* Material supplied *
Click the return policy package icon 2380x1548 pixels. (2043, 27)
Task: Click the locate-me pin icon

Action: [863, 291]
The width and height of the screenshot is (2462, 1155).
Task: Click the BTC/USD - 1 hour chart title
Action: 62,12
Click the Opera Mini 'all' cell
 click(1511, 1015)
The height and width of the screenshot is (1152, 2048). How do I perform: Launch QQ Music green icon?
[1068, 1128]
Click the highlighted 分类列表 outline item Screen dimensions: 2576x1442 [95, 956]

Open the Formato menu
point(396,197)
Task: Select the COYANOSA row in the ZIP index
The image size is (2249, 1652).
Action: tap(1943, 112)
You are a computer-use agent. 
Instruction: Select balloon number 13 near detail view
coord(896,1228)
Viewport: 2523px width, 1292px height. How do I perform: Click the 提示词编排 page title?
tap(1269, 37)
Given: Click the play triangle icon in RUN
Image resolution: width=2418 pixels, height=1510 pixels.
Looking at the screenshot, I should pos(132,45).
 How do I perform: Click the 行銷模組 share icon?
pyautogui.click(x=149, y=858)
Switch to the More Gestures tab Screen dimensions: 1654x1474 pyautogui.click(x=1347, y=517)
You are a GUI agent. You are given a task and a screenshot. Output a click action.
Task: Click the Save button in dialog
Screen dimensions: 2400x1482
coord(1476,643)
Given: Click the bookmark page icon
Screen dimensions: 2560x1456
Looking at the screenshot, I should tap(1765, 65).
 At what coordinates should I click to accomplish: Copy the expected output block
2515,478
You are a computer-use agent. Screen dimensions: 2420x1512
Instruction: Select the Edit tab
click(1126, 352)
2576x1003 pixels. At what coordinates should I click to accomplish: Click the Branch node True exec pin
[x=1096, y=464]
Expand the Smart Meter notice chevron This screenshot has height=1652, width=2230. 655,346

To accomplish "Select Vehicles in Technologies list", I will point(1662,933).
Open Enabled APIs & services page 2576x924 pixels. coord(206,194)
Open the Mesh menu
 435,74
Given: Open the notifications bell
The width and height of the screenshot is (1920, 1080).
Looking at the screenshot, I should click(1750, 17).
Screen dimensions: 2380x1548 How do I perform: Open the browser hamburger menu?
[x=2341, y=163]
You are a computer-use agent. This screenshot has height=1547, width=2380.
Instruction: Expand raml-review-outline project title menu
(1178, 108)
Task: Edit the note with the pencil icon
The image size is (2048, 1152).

* Required action *
Counting the line that contains "You are a computer-use agent. This" as the first, copy exactly every line through the end of the records, and nothing else.

* Solution for this problem *
You are a computer-use agent. This screenshot has height=1547, width=2380.
Instruction: Expand raml-review-outline project title menu
(1178, 108)
Task: Edit the note with the pencil icon
The image size is (2048, 1152).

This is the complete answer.